When calling cards don't beat hotel long-distance charges

Last week's column on the high cost of hotel-room phone calls offered some remedies. But one of them -- using a telephone-company calling card -- doesn't always work, as a number of readers have pointed out.

Susan Johnson, of Saint John, says she used her NBTel calling card to place long-distance calls from her room at the Delta Prince Edward in Charlottetown last December. When her bill arrived, the notation "CanopCo" appeared beside the calls, and the charges were higher than the NBTel rates she expected to pay.

She gives the example of a one-minute call within PEI being billed at $2.76. Other readers told of receiving similar shocks when using Bell Canada calling cards while staying at hotels on Toronto's Airport Strip.

Its all part of the deregulation of Canada's telephone industry, and the best advice anyone can give is: User beware.

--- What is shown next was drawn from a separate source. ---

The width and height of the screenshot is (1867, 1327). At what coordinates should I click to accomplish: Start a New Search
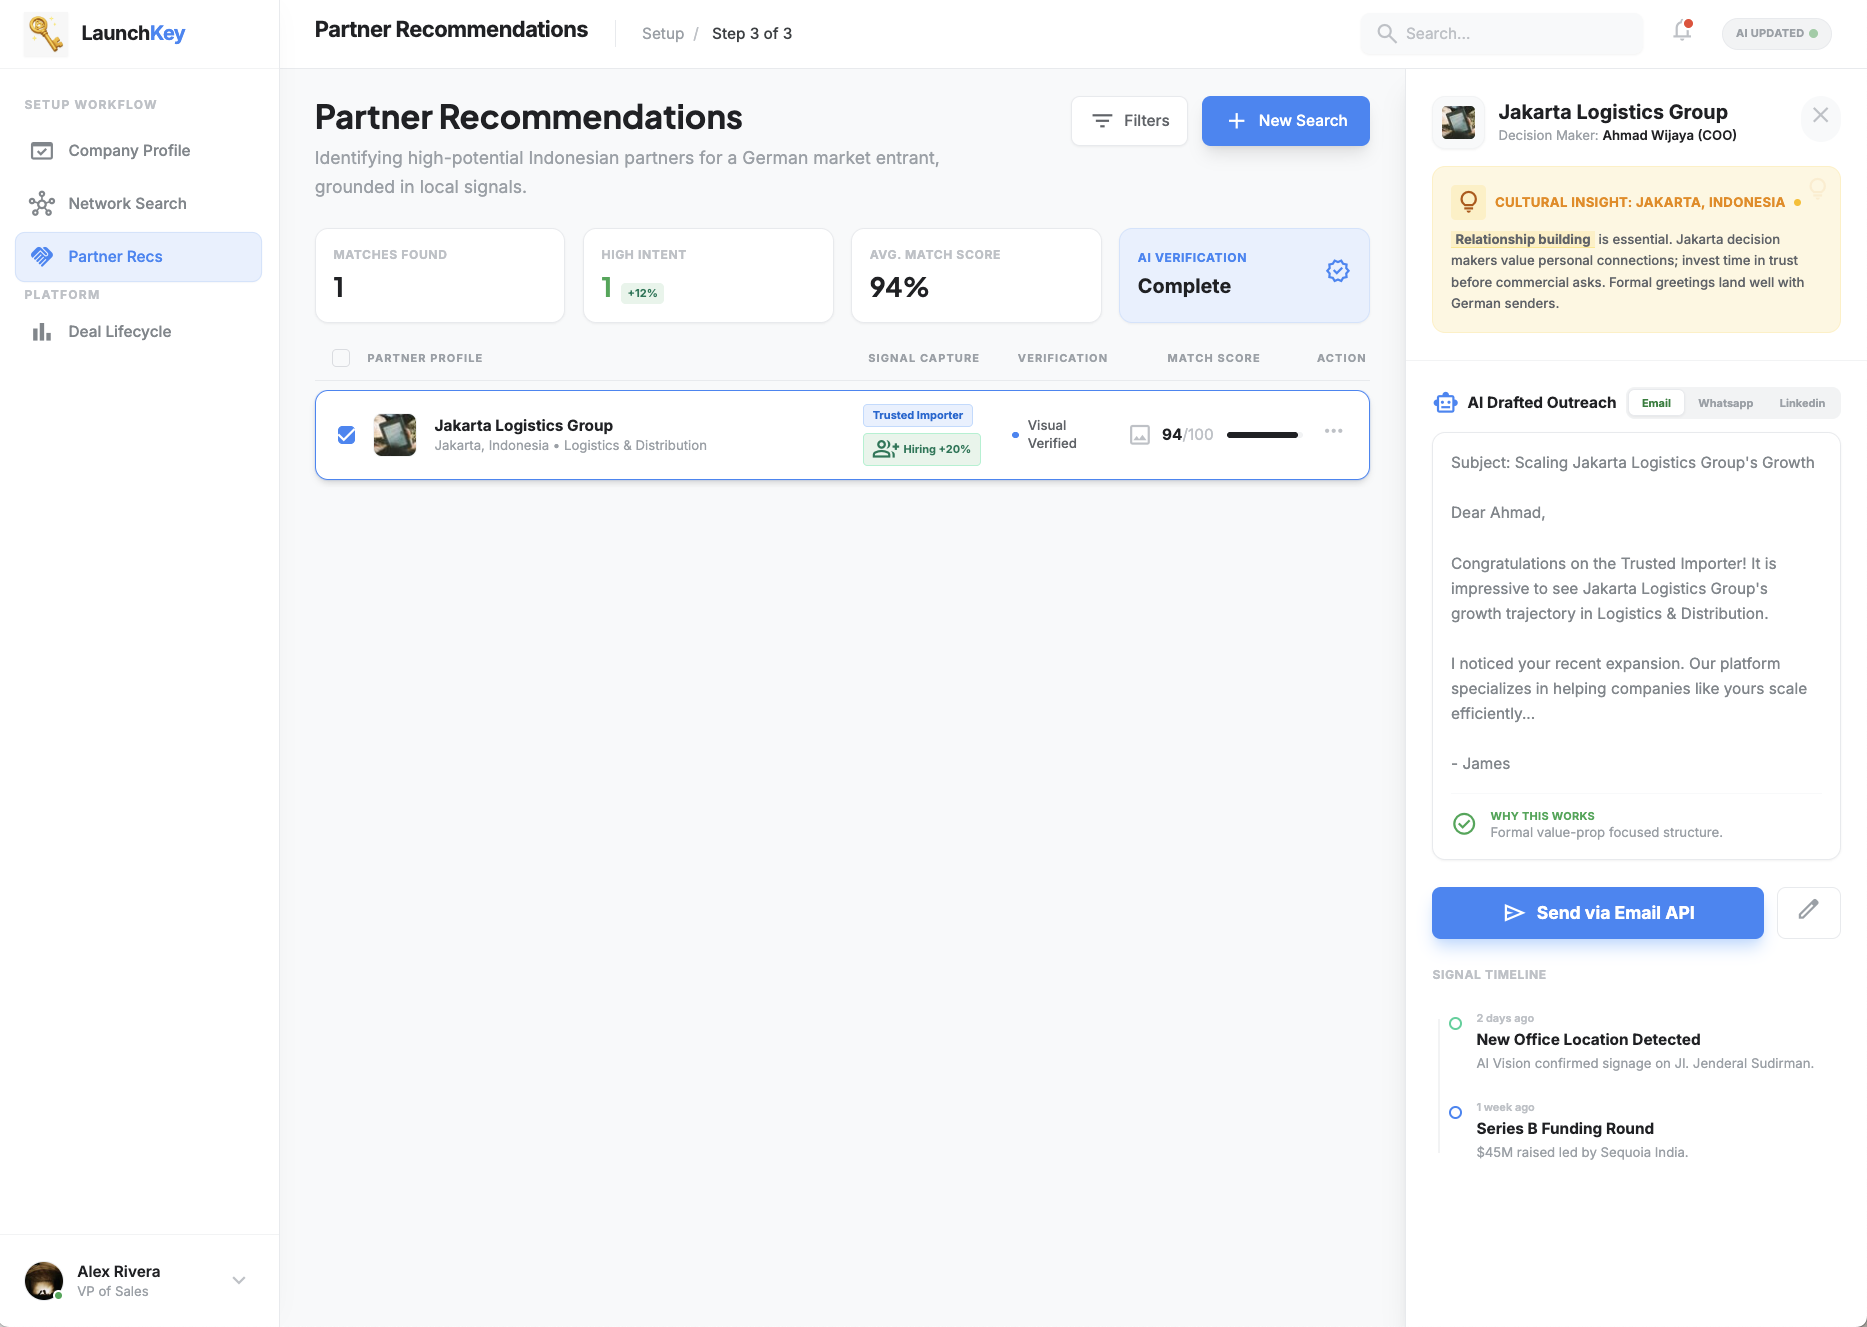(x=1285, y=120)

CanopCo Inc. is a two-year-old Toronto-based company that describes itself as "the first and largest alternate operator service provider in Canada." As of this week, it has signed up about 250 Canadian hotels to use its services. Guests staying at those hotels no longer reach an internal switchboard when they dial "O" from their rooms. Instead they are connected directly to a CanopCo operator.

Hotels like the system for two reasons. They can save money by laying off their own operators and they can earn income in the form of commissions paid by CanopCo on long-distance calls placed by guests.

The system has been common in the U.S. for some time, and many of the American service providers are now competing with CanopCo to sign up Canadian hotels.

Tony Lacavera, CanopCo's president, says his company's system is programmed so that hotel guests who make automated calling-card calls from hotel rooms should be billed at the rates of their phone company back home.

But if someone makes a mistake in dialling, takes too long entering the required numbers, or dials "O" by accident, a CanopCo operator will come on the line. If the room guest then asks that person to place the call, CanopCo rates will apply. Those rates are sometimes higher, sometimes lower than those charged by Bell and its affiliated phone companies, Lacavera says.

So what can a poor traveller do to avoid paying "operator-assisted" charges to CanopCo or its competitors? Leaving the hotel room and going to a pay phone might sound like the solution. But it won't always work. That's because many pay phones are no longer connected to Bell or its affiliates, but to CanopCo or other third-party service providers.

The safest way to make a calling-card call these days is to start by dialing the toll-free number that connects directly to the phone company that issued the card. Newer cards have the number printed on the back. For Bell and many of its affiliates the number is (800) 555-1111. Check with your local phone company to see if that number applies to your calling card.

And if you do reach a CanopCo or other third-party operator by mistake, don't panic. All you have to do is ask, says Lacavera, and you will be connected free-of-charge to the phone company of your choice.

Parking crunch hits
Pearson

Toronto's chaotic Pearson Airport has a new problem: too few parking spaces. A couple of times each month, drivers are being turned away from the parking garage at Terminal 2 because all 5,000 spaces are occupied.

The crunch began early this year and has intensified since North American flights of Air Canada and Canadian Airlines were consolidated at the terminal. The removal of short-term parking meters in mid-September only made things worse.

Whenever the garage fills up, the Greater Toronto Airport Authority provides up to five hours of free parking at an off-airport, reduced-rate lot.

But many drivers get lost trying to find it, and end up on expressways that carry them miles away from the airport. Those who find the lot, located off Airport Road, are shuttled back to the airport by a free bus service. But many of them spend the trip complaining that they have missed their flights because of the delay, according to one of the drivers.

Parking facilities at Terminal 3, which are also nearing capacity, are being expanded by 1,000 spaces. But serious relief won't come until 2003. That's when the existing lots at Terminals 1 and 2 will be replaced by a new 12,600-space garage.

In the meantime, if you plan to drive and park when flying from Terminal 2, make sure you get there early.